PROVIDED RECORDS Start Marker
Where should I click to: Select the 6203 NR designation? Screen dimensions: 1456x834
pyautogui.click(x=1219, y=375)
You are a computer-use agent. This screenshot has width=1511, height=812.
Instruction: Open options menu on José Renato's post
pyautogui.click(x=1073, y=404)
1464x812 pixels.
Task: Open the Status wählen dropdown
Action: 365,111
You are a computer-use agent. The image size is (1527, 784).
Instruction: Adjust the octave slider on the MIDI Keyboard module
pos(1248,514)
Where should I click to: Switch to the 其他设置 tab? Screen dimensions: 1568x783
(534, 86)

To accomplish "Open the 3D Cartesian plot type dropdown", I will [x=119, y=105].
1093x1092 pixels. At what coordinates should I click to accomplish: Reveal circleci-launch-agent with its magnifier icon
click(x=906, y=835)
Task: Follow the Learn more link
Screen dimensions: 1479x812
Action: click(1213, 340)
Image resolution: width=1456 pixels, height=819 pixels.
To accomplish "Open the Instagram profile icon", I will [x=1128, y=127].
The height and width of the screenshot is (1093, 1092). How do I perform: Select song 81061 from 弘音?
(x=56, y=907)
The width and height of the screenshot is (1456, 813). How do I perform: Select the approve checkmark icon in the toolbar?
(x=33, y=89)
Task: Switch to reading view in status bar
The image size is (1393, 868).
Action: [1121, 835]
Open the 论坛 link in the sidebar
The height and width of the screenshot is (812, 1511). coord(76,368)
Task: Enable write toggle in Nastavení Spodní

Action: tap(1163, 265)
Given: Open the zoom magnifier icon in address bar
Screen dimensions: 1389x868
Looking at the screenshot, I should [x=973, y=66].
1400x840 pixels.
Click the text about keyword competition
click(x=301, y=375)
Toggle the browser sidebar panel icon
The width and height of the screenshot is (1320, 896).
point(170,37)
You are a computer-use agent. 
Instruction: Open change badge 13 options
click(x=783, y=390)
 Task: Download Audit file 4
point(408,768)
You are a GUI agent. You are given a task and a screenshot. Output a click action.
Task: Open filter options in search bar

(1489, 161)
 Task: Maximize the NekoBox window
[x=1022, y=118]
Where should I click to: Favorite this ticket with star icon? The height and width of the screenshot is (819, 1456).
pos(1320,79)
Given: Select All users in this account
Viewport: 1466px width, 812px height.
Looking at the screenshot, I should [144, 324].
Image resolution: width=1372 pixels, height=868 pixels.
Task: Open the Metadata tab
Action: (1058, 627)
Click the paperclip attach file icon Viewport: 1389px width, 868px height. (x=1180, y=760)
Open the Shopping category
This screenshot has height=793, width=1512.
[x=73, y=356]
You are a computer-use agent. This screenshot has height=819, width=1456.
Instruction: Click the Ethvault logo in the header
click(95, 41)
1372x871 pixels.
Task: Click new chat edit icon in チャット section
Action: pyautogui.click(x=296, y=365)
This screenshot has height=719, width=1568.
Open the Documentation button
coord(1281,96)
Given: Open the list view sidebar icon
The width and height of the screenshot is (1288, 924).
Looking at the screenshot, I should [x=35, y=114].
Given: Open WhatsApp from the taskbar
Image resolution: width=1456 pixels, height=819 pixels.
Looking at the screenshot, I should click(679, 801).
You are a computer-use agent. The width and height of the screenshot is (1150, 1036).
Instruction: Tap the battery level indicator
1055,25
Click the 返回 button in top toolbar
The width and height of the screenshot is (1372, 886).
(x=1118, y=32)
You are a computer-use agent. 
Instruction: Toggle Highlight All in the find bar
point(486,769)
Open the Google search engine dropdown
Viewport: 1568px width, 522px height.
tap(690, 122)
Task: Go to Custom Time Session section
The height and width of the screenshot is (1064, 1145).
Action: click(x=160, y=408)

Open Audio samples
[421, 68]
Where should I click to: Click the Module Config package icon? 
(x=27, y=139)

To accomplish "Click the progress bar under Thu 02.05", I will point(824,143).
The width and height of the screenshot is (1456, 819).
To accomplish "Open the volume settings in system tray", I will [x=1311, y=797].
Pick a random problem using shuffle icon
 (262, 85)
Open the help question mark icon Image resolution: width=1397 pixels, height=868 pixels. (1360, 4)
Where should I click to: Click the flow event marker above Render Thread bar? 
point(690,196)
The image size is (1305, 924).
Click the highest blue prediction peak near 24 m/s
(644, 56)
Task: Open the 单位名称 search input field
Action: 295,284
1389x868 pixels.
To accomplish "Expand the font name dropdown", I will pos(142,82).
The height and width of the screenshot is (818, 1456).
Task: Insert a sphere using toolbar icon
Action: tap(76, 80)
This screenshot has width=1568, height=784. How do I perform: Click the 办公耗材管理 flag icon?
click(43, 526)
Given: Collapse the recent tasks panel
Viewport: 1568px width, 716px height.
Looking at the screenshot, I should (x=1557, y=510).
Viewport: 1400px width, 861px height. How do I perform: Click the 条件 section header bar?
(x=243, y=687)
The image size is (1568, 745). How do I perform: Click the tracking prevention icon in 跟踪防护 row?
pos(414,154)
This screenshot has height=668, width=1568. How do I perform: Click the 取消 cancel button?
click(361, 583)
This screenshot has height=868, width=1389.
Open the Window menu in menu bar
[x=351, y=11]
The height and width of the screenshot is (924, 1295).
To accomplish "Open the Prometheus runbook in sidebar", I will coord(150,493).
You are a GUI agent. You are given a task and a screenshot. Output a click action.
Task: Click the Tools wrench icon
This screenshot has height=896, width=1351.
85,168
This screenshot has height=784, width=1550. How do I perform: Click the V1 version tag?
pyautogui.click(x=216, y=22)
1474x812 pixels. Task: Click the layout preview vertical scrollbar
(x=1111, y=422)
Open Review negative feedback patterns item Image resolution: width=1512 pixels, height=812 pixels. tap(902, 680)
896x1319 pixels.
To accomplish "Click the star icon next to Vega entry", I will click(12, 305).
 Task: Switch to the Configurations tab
PROVIDED RECORDS End Marker
For each line in the data that contains the string "computer", give a copy of that line.

**RESULT FOR THIS TASK**
You are a computer-use agent. This screenshot has width=1511, height=812.
You are a computer-use agent. The image size is (1527, 784).
You are a computer-use agent. 
You are a computer-use agent. This screenshot has height=819, width=1456.
You are a computer-use agent. The width and height of the screenshot is (1150, 1036).
You are a computer-use agent. 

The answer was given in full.